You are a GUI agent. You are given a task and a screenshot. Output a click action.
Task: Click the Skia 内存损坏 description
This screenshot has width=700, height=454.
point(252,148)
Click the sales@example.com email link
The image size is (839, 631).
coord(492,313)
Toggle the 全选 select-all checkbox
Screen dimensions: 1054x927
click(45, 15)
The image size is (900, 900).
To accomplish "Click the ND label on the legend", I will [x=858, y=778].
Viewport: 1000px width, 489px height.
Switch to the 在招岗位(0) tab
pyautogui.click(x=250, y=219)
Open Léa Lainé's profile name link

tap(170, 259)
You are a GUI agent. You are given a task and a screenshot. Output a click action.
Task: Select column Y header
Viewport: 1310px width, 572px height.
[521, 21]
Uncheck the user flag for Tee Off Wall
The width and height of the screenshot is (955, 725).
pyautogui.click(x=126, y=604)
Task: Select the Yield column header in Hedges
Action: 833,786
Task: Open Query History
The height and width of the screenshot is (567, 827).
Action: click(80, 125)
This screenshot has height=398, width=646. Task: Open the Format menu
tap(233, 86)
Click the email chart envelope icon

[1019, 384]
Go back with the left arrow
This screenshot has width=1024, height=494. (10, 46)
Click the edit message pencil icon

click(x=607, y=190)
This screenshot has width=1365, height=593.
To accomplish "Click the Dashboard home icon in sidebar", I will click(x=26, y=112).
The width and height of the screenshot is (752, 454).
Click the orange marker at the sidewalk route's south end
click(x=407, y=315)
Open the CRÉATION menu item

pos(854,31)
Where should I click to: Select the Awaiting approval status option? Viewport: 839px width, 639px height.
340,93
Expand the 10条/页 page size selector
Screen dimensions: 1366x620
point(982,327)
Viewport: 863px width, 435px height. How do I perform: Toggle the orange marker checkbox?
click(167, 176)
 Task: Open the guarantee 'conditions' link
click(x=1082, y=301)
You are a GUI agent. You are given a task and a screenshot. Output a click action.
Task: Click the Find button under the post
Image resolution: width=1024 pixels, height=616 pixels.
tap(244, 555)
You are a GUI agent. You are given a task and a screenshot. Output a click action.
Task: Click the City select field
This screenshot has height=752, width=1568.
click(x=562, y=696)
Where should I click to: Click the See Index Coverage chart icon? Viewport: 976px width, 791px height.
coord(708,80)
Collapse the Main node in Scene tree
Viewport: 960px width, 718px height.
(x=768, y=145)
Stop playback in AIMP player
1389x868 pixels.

§ Work order:
Repeat the material above in its entirety, exactly.

§ Final answer:
You are a GUI agent. You are given a task and a screenshot. Output a click action.
Task: Click the Skia 内存损坏 description
This screenshot has width=700, height=454.
point(252,148)
Click the sales@example.com email link
The image size is (839, 631).
coord(492,313)
Toggle the 全选 select-all checkbox
Screen dimensions: 1054x927
click(45, 15)
The image size is (900, 900).
To accomplish "Click the ND label on the legend", I will [x=858, y=778].
Viewport: 1000px width, 489px height.
Switch to the 在招岗位(0) tab
pyautogui.click(x=250, y=219)
Open Léa Lainé's profile name link

tap(170, 259)
You are a GUI agent. You are given a task and a screenshot. Output a click action.
Task: Select column Y header
Viewport: 1310px width, 572px height.
[521, 21]
Uncheck the user flag for Tee Off Wall
The width and height of the screenshot is (955, 725).
pyautogui.click(x=126, y=604)
Task: Select the Yield column header in Hedges
Action: 833,786
Task: Open Query History
The height and width of the screenshot is (567, 827).
Action: click(80, 125)
This screenshot has height=398, width=646. Task: Open the Format menu
tap(233, 86)
Click the email chart envelope icon

[1019, 384]
Go back with the left arrow
This screenshot has width=1024, height=494. (10, 46)
Click the edit message pencil icon

click(x=607, y=190)
This screenshot has width=1365, height=593.
To accomplish "Click the Dashboard home icon in sidebar", I will click(x=26, y=112).
The width and height of the screenshot is (752, 454).
Click the orange marker at the sidewalk route's south end
click(x=407, y=315)
Open the CRÉATION menu item

pos(854,31)
Where should I click to: Select the Awaiting approval status option? Viewport: 839px width, 639px height.
340,93
Expand the 10条/页 page size selector
Screen dimensions: 1366x620
point(982,327)
Viewport: 863px width, 435px height. How do I perform: Toggle the orange marker checkbox?
click(167, 176)
 Task: Open the guarantee 'conditions' link
click(x=1082, y=301)
You are a GUI agent. You are given a task and a screenshot. Output a click action.
Task: Click the Find button under the post
Image resolution: width=1024 pixels, height=616 pixels.
tap(244, 555)
You are a GUI agent. You are given a task and a screenshot. Output a click action.
Task: Click the City select field
This screenshot has height=752, width=1568.
click(x=562, y=696)
Where should I click to: Click the See Index Coverage chart icon? Viewport: 976px width, 791px height.
coord(708,80)
Collapse the Main node in Scene tree
Viewport: 960px width, 718px height.
(x=768, y=145)
Stop playback in AIMP player
1389x868 pixels.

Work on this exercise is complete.